[Stored entries]

* * * * * * * * *

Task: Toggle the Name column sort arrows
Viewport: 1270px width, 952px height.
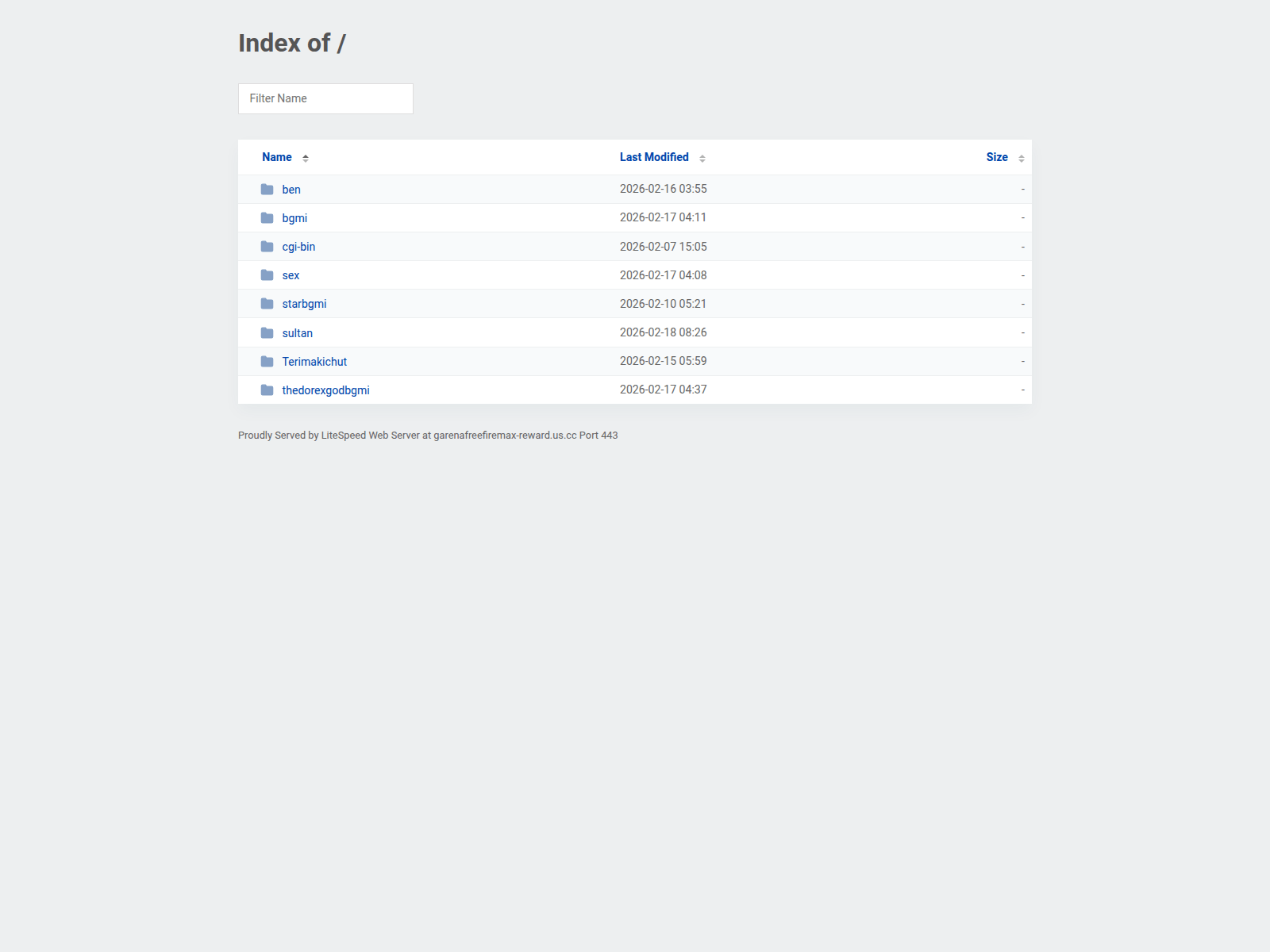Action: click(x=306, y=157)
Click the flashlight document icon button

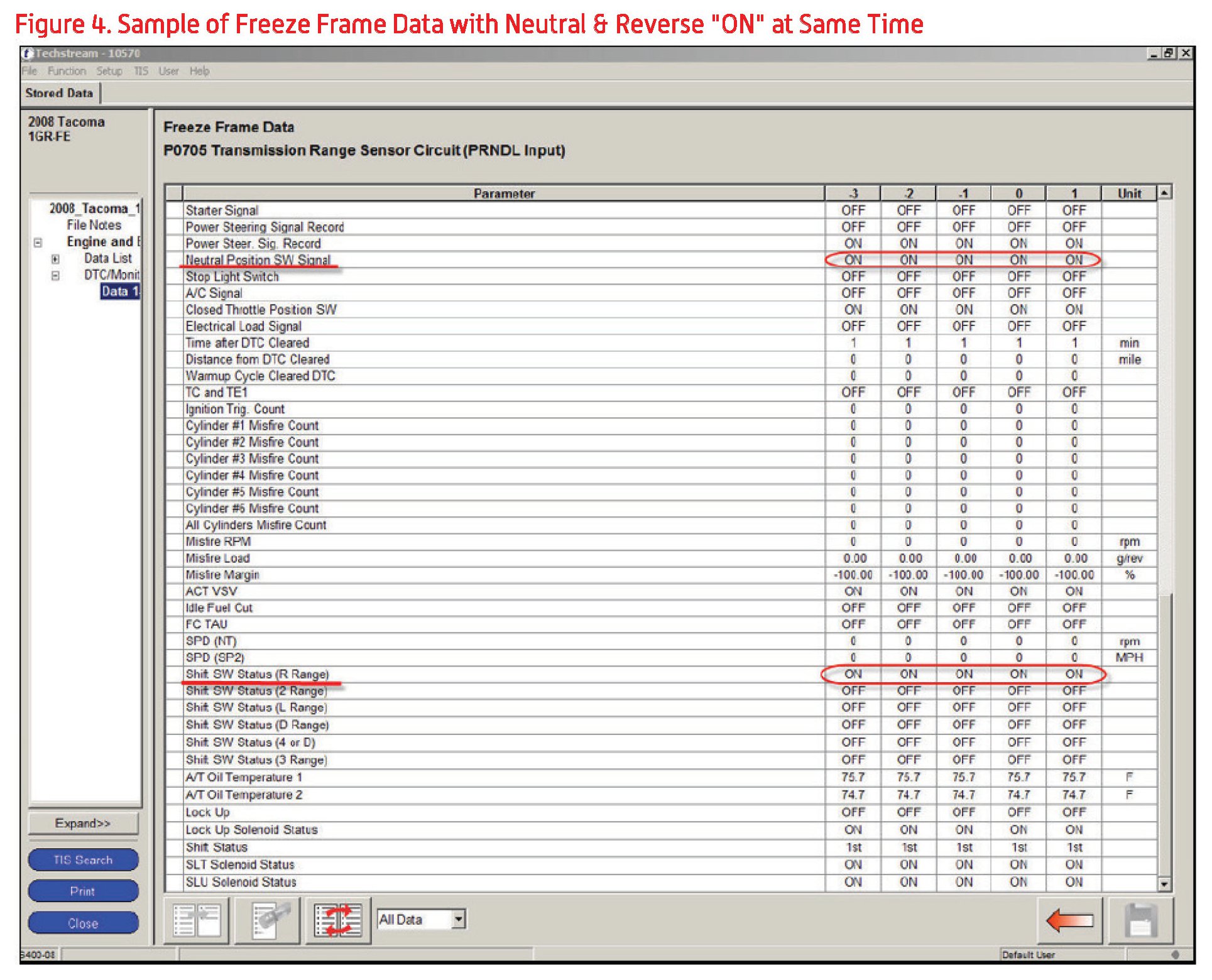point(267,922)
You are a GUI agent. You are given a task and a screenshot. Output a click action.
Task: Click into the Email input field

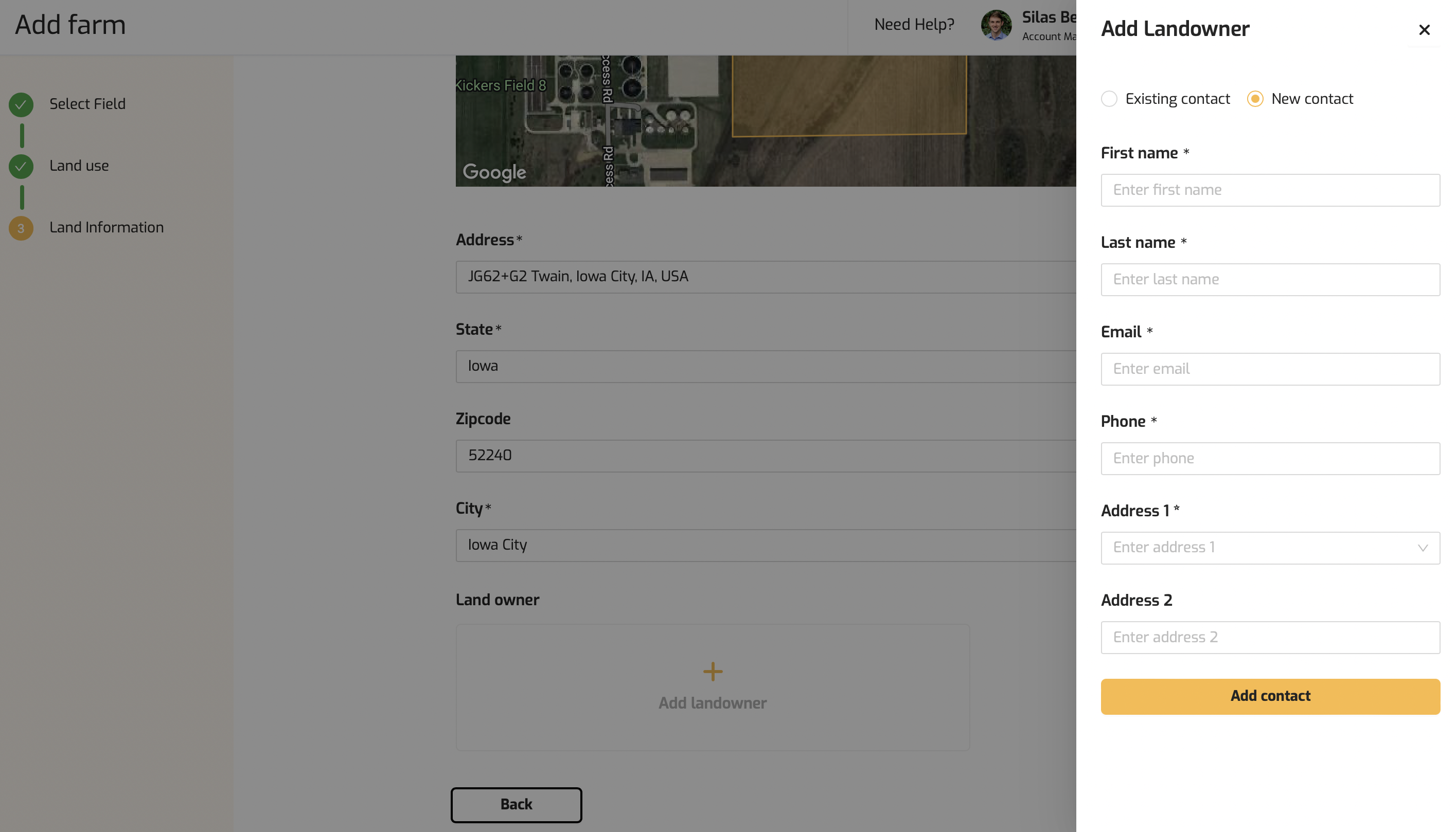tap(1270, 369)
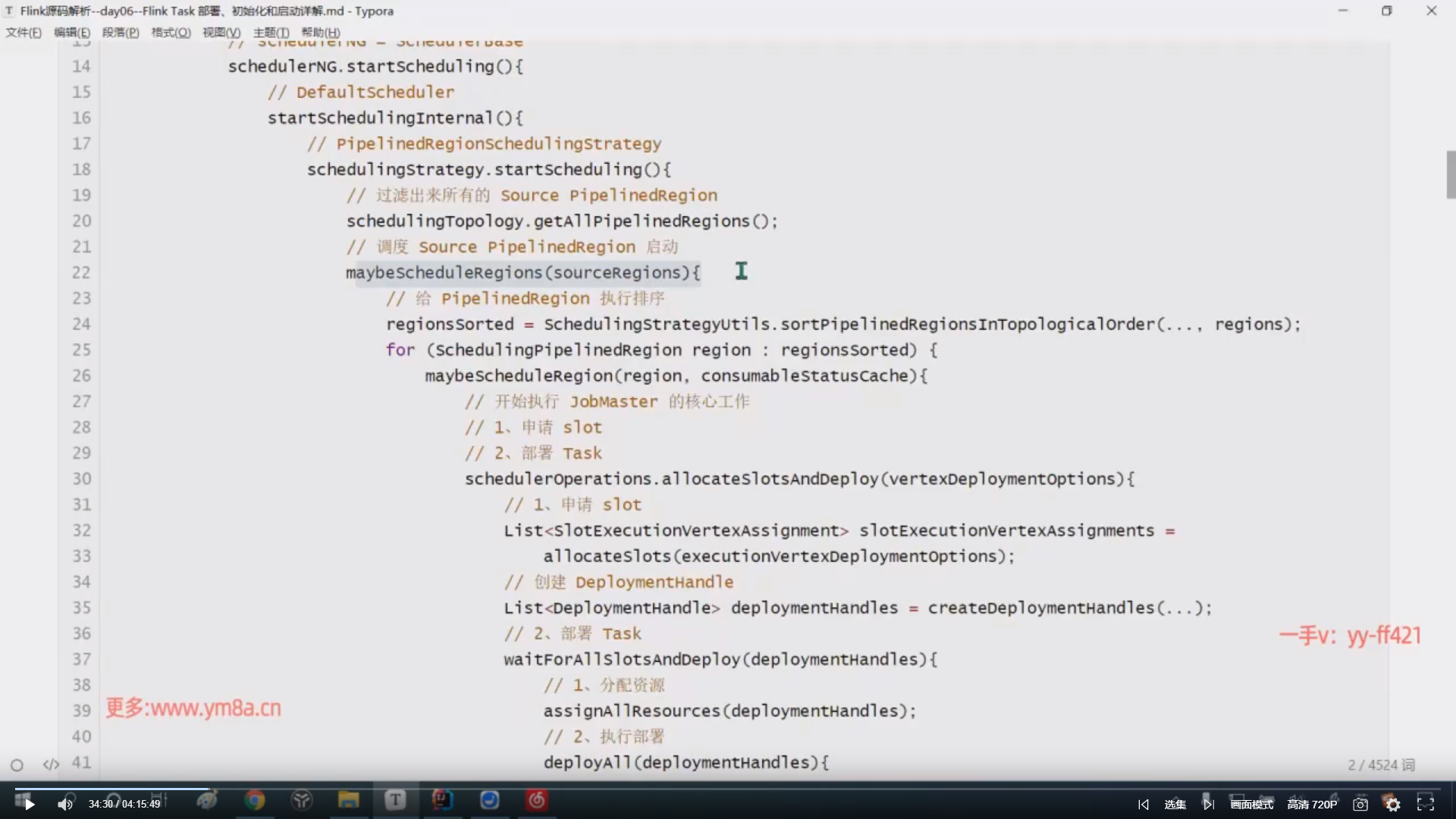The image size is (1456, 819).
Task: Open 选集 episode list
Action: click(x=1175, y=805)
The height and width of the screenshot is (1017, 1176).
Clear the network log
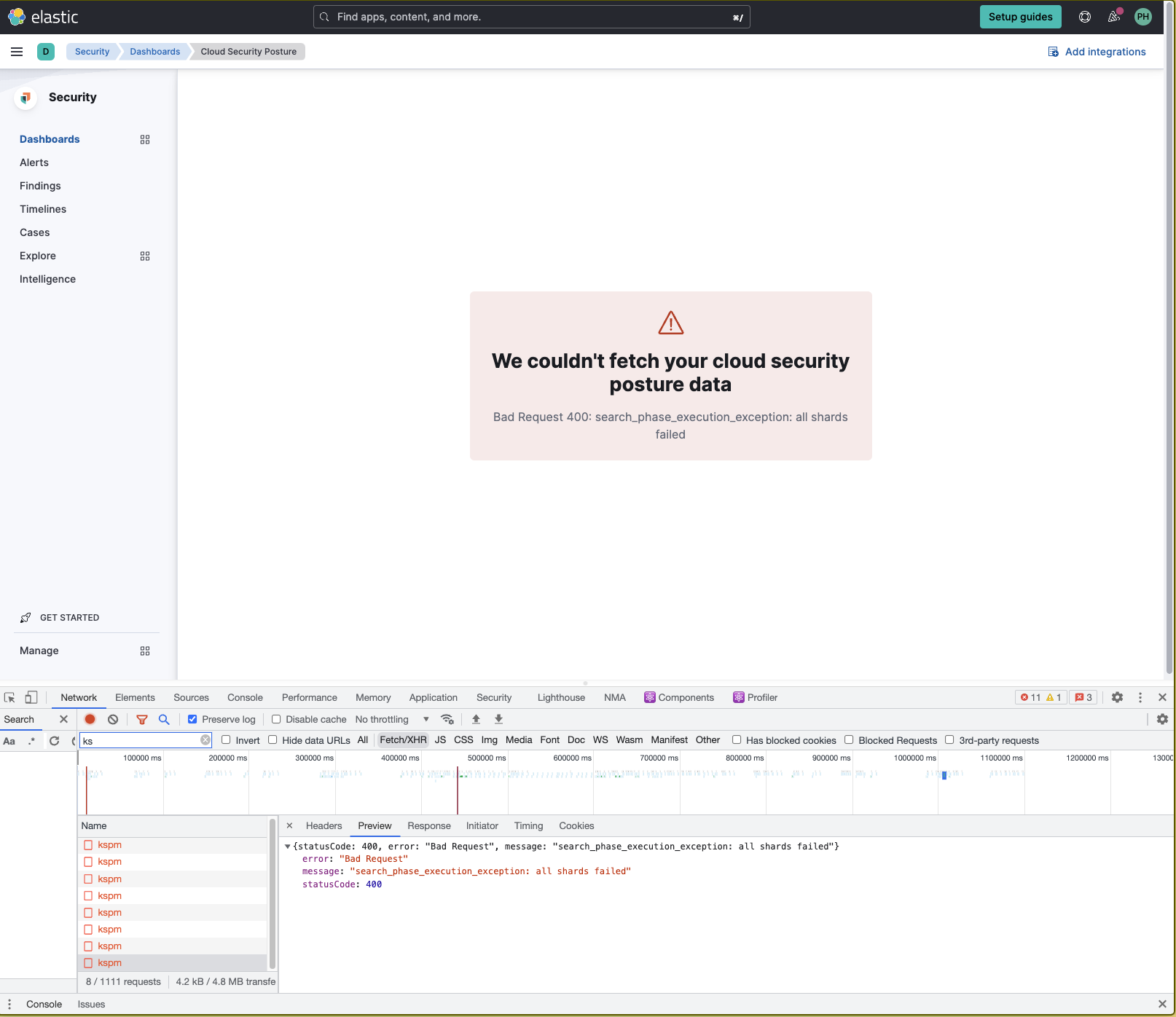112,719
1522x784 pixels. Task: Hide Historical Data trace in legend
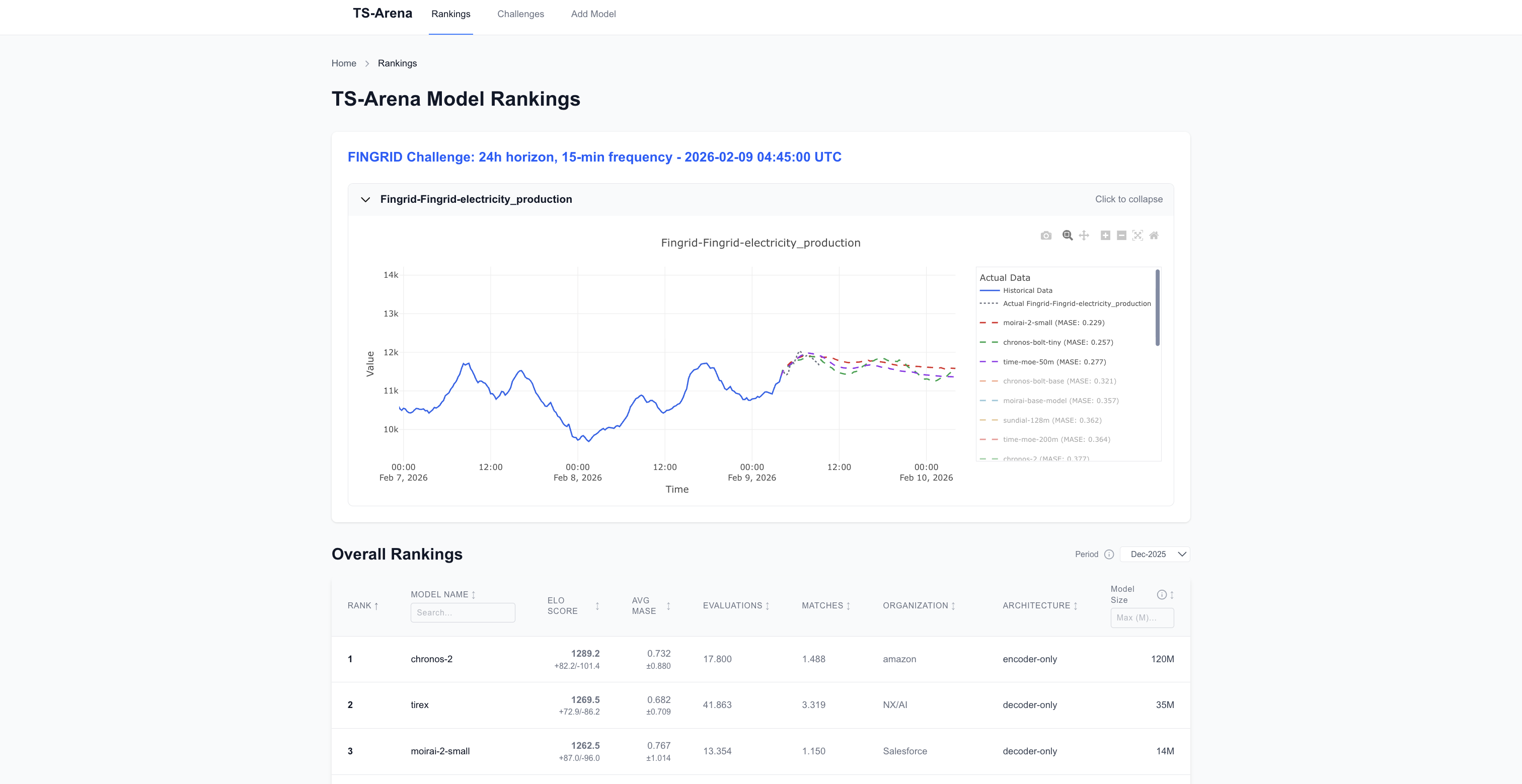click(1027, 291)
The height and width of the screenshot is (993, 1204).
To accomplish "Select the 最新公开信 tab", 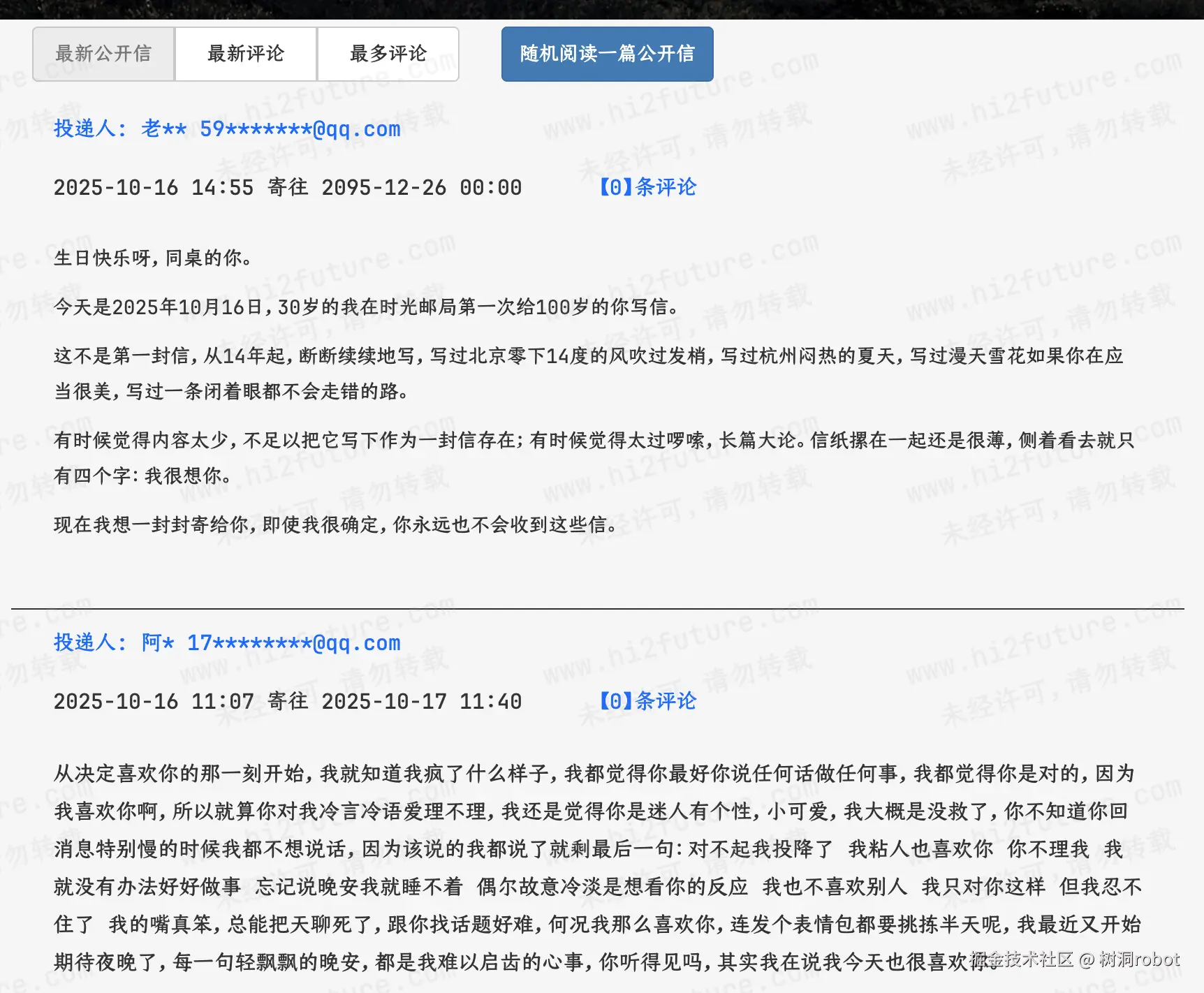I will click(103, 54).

* * * * * * * * *

◆ **What the task asks**: Set the pictures aside and retype exactly the lines above from the line with "Viewport: 1270px width, 952px height." to the line with "You are a GUI", both included, adding no others.

◆ **Solved problem**:
Viewport: 1270px width, 952px height.
Action: click(x=306, y=157)
Click the flashlight document icon button

point(267,922)
You are a GUI agent. You are given a task and a screenshot. Output a click action.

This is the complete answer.